Render every entry verbatim.

**RECORDS**
+++++

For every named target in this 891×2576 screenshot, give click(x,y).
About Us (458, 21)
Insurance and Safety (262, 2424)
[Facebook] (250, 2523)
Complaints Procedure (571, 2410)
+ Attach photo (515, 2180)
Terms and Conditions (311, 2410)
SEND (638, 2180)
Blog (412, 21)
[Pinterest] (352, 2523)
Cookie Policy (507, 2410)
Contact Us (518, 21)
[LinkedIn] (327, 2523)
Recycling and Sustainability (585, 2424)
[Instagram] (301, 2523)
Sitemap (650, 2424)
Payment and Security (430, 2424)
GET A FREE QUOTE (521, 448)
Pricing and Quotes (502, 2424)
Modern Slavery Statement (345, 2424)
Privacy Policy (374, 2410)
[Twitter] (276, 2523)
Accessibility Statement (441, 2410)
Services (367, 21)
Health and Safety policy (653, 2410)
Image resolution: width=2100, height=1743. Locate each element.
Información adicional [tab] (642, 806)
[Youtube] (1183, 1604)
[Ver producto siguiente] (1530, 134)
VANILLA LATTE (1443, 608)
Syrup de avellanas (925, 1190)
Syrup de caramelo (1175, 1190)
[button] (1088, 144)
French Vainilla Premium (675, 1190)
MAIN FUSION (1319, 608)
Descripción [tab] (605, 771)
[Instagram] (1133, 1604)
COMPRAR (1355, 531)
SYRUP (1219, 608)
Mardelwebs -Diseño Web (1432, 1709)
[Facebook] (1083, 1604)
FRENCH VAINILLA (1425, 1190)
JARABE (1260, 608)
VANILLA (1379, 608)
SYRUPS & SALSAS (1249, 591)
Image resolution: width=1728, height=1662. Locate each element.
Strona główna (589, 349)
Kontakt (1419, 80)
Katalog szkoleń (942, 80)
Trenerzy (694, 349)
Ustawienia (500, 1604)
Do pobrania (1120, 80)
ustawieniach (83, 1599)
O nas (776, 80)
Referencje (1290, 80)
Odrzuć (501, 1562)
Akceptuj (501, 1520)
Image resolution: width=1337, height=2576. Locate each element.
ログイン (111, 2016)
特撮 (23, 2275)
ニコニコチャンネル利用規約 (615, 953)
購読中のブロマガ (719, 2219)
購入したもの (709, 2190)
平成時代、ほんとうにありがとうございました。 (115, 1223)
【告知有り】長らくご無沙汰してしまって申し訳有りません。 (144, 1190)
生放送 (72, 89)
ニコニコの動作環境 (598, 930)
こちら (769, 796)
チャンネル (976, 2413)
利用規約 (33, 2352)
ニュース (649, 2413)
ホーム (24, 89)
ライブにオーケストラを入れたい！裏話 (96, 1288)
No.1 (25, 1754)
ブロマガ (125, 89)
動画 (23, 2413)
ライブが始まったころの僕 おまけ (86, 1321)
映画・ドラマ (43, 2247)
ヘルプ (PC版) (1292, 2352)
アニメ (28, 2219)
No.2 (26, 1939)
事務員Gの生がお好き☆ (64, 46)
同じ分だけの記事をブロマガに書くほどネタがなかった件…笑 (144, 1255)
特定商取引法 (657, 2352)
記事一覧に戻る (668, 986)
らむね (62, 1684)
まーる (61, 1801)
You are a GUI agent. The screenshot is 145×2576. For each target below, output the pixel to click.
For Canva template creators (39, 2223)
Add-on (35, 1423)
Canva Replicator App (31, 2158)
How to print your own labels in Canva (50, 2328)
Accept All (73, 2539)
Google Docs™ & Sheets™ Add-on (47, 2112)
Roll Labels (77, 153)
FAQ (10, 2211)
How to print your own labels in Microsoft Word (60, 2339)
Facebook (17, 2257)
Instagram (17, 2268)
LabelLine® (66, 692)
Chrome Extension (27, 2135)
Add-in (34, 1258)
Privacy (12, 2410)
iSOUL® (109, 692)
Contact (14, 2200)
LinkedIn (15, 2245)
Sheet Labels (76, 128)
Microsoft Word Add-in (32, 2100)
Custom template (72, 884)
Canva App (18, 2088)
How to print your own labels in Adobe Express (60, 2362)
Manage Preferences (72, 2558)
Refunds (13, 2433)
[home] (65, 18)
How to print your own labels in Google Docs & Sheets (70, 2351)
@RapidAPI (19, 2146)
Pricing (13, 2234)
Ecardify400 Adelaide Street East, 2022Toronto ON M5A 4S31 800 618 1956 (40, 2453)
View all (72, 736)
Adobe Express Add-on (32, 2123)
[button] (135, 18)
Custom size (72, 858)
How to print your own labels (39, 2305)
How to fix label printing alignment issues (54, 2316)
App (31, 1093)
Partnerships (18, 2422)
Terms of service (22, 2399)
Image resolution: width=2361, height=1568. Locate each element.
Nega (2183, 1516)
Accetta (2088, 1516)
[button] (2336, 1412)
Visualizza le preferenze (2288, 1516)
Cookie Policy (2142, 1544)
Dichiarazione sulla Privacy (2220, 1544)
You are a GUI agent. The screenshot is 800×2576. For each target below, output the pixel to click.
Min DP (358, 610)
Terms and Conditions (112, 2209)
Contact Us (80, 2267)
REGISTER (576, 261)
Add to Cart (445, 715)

+++++

**YOUR SOLUTION**
For every named target in this 891×2576 screenshot, give click(x,y).
About Us (458, 21)
Insurance and Safety (262, 2424)
[Facebook] (250, 2523)
Complaints Procedure (571, 2410)
+ Attach photo (515, 2180)
Terms and Conditions (311, 2410)
SEND (638, 2180)
Blog (412, 21)
[Pinterest] (352, 2523)
Cookie Policy (507, 2410)
Contact Us (518, 21)
[LinkedIn] (327, 2523)
Recycling and Sustainability (585, 2424)
[Instagram] (301, 2523)
Sitemap (650, 2424)
Payment and Security (430, 2424)
GET A FREE QUOTE (521, 448)
Pricing and Quotes (502, 2424)
Modern Slavery Statement (345, 2424)
Privacy Policy (374, 2410)
[Twitter] (276, 2523)
Accessibility Statement (441, 2410)
Services (367, 21)
Health and Safety policy (653, 2410)
Image resolution: width=2100, height=1743. Locate each element.
Información adicional [tab] (642, 806)
[Youtube] (1183, 1604)
[Ver producto siguiente] (1530, 134)
VANILLA LATTE (1443, 608)
Syrup de avellanas (925, 1190)
Syrup de caramelo (1175, 1190)
[button] (1088, 144)
French Vainilla Premium (675, 1190)
MAIN FUSION (1319, 608)
Descripción [tab] (605, 771)
[Instagram] (1133, 1604)
COMPRAR (1355, 531)
SYRUP (1219, 608)
Mardelwebs -Diseño Web (1432, 1709)
[Facebook] (1083, 1604)
FRENCH VAINILLA (1425, 1190)
JARABE (1260, 608)
VANILLA (1379, 608)
SYRUPS & SALSAS (1249, 591)
Image resolution: width=1728, height=1662. Locate each element.
Strona główna (589, 349)
Kontakt (1419, 80)
Katalog szkoleń (942, 80)
Trenerzy (694, 349)
Ustawienia (500, 1604)
Do pobrania (1120, 80)
ustawieniach (83, 1599)
O nas (776, 80)
Referencje (1290, 80)
Odrzuć (501, 1562)
Akceptuj (501, 1520)
Image resolution: width=1337, height=2576. Locate each element.
ログイン (111, 2016)
特撮 (23, 2275)
ニコニコチャンネル利用規約 (615, 953)
購読中のブロマガ (719, 2219)
購入したもの (709, 2190)
平成時代、ほんとうにありがとうございました。 (115, 1223)
【告知有り】長らくご無沙汰してしまって申し訳有りません。 (144, 1190)
生放送 (72, 89)
ニコニコの動作環境 (598, 930)
こちら (769, 796)
チャンネル (976, 2413)
利用規約 (33, 2352)
ニュース (649, 2413)
ホーム (24, 89)
ライブにオーケストラを入れたい！裏話 (96, 1288)
No.1 (25, 1754)
ブロマガ (125, 89)
動画 (23, 2413)
ライブが始まったころの僕 おまけ (86, 1321)
映画・ドラマ (43, 2247)
ヘルプ (PC版) (1292, 2352)
アニメ (28, 2219)
No.2 (26, 1939)
事務員Gの生がお好き☆ (64, 46)
同じ分だけの記事をブロマガに書くほどネタがなかった件…笑 (144, 1255)
特定商取引法 (657, 2352)
記事一覧に戻る (668, 986)
らむね (62, 1684)
まーる (61, 1801)
You are a GUI agent. The screenshot is 145×2576. For each target below, output the pixel to click.
For Canva template creators (39, 2223)
Add-on (35, 1423)
Canva Replicator App (31, 2158)
How to print your own labels in Canva (50, 2328)
Accept All (73, 2539)
Google Docs™ & Sheets™ Add-on (47, 2112)
Roll Labels (77, 153)
FAQ (10, 2211)
How to print your own labels in Microsoft Word (60, 2339)
Facebook (17, 2257)
Instagram (17, 2268)
LabelLine® (66, 692)
Chrome Extension (27, 2135)
Add-in (34, 1258)
Privacy (12, 2410)
iSOUL® (109, 692)
Contact (14, 2200)
LinkedIn (15, 2245)
Sheet Labels (76, 128)
Microsoft Word Add-in (32, 2100)
Custom template (72, 884)
Canva App (18, 2088)
How to print your own labels in Adobe Express (60, 2362)
Manage Preferences (72, 2558)
Refunds (13, 2433)
[home] (65, 18)
How to print your own labels in Google Docs & Sheets (70, 2351)
@RapidAPI (19, 2146)
Pricing (13, 2234)
Ecardify400 Adelaide Street East, 2022Toronto ON M5A 4S31 800 618 1956 (40, 2453)
View all (72, 736)
Adobe Express Add-on (32, 2123)
[button] (135, 18)
Custom size (72, 858)
How to print your own labels (39, 2305)
How to fix label printing alignment issues (54, 2316)
App (31, 1093)
Partnerships (18, 2422)
Terms of service (22, 2399)
Image resolution: width=2361, height=1568. Locate each element.
Nega (2183, 1516)
Accetta (2088, 1516)
[button] (2336, 1412)
Visualizza le preferenze (2288, 1516)
Cookie Policy (2142, 1544)
Dichiarazione sulla Privacy (2220, 1544)
You are a GUI agent. The screenshot is 800×2576. For each target below, output the pixel to click.
Min DP (358, 610)
Terms and Conditions (112, 2209)
Contact Us (80, 2267)
REGISTER (576, 261)
Add to Cart (445, 715)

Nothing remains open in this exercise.